Comme il l’avait fait lors de l’université d‘été du PS, M. Valls a attaqué nommément ses deux têtes de turcs, l’humoriste Dieudonné et l’essayiste Alain Soral –ça ne mange pas de pain- et a enchaîné les formules toutes faites, appelé la gauche « à se ressaisir face au racisme.»

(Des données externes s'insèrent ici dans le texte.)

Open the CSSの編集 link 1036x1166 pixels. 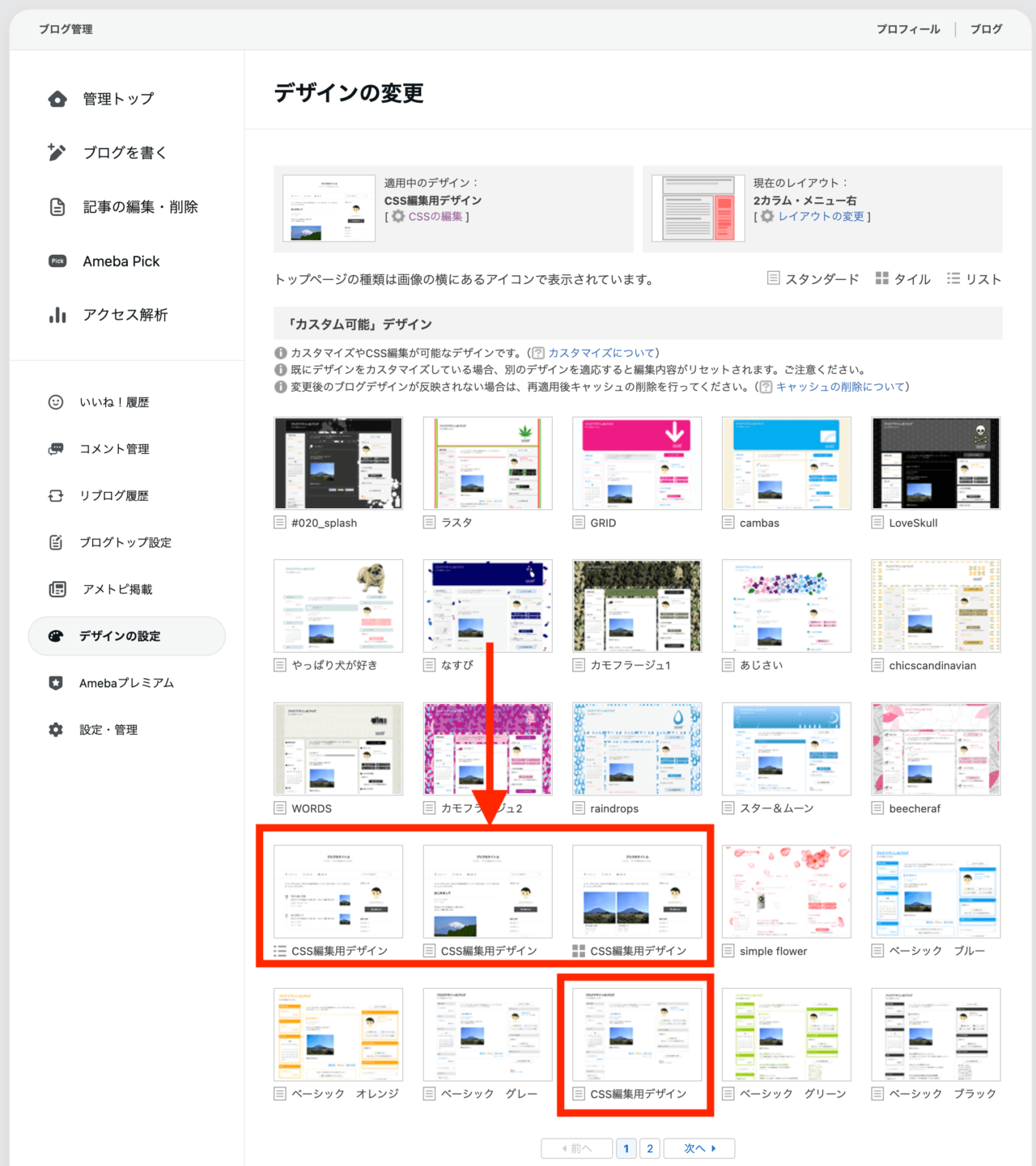[435, 216]
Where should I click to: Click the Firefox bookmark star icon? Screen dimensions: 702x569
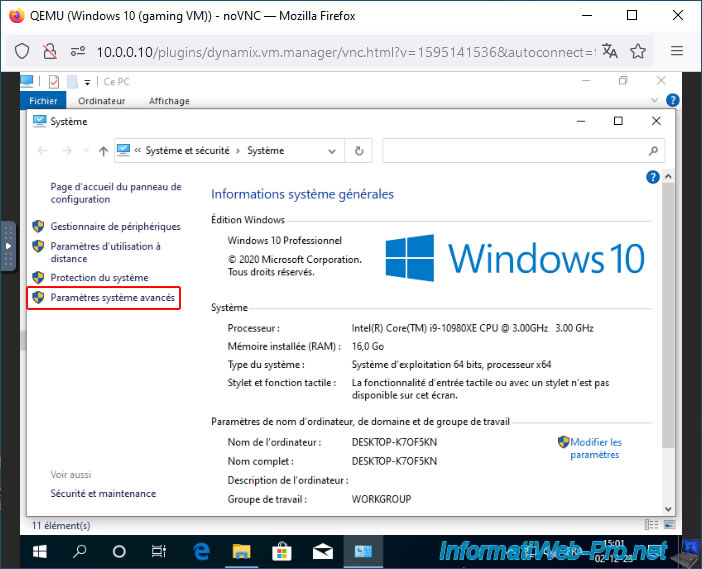(x=638, y=51)
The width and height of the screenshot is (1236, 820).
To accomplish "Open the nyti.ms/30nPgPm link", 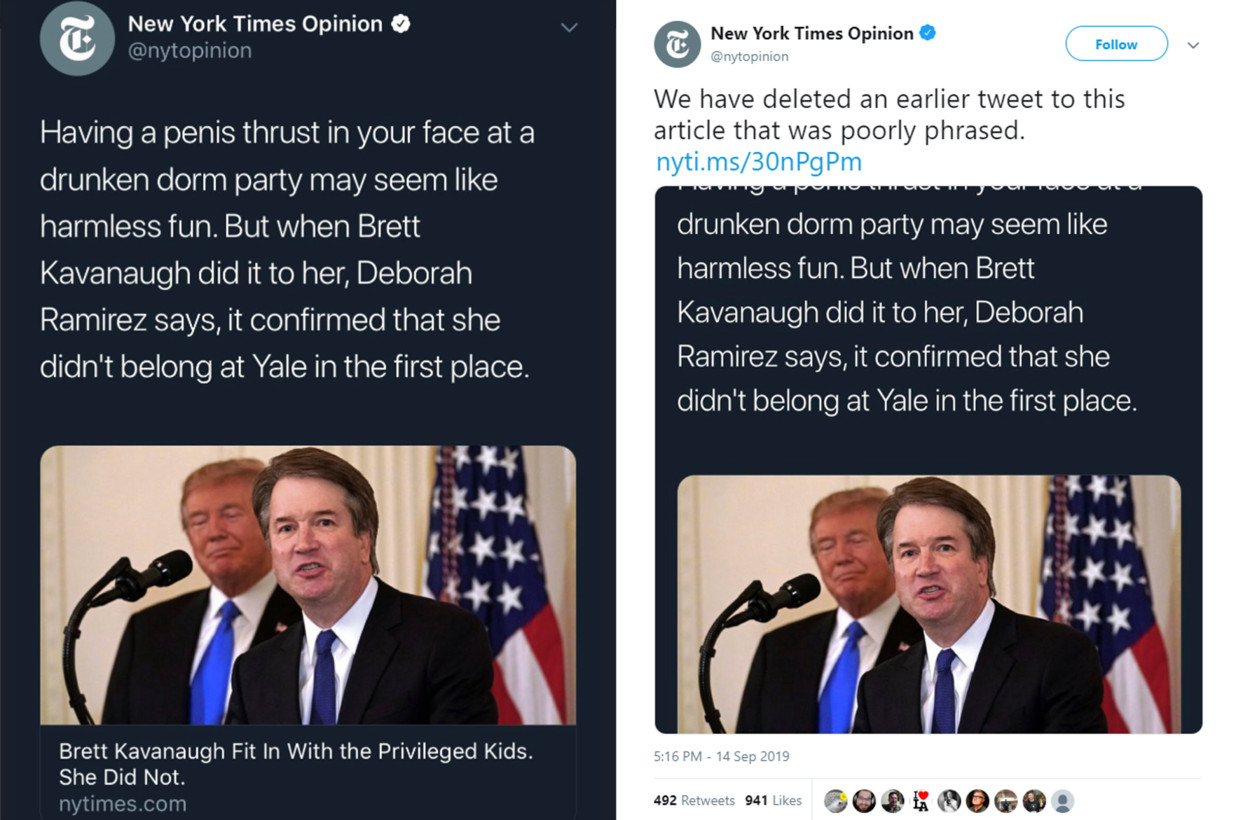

« Quand on siffle le président de la République et que les sifflets viennent de l’extrême droite, il faut que la gauche se ressaisisse, il faut que les républicains s’unissent et disent ça suffit ». Autre pensée forte du ministre de l’Intérieur : la réponse face à l’extrême droite, c’est « l’efficacité » de la politique. «Vous croyez que nous n’agissons pas ensemble avec Christiane Taubira ? (…). Vous croyez que nous nous laissons impressionner par ceux qui veulent nous opposer ? ». On reste pantois devant la fulgurance et l’intelligence du propos …
Certes, dans l’enfilage de perles, Mme Taubira n ’a pas été en reste en demandant « aux voix de la France (de) couvrir » celles du racisme et en affirmant : « Nous devons rappeler que la gauche a su construire des réponses de progrès » (sic) . Formidable…

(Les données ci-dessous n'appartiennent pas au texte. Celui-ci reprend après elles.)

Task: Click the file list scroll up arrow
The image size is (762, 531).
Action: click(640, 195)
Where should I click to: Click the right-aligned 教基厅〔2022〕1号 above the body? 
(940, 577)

Bien sûr l’affaire du moment était la Une volontairement provocatrice de l’hebdomadaire Minute consacrée au garde des sceaux, « Maligne comme un singe Taubira retrouve la banane », dont on peut en effet ne pas goûter « la finesse » et les clins d’oeil à l’actualité récente, mais qui a déchaîné une tempête assez ahurissante. L’unanimisme des indignations n’est en fait pas tellement pour surprendre chez les mutins de panurge (dixit Philippe Murray) de la caste politico-médiatique, dont le grégarisme ne se dément pas.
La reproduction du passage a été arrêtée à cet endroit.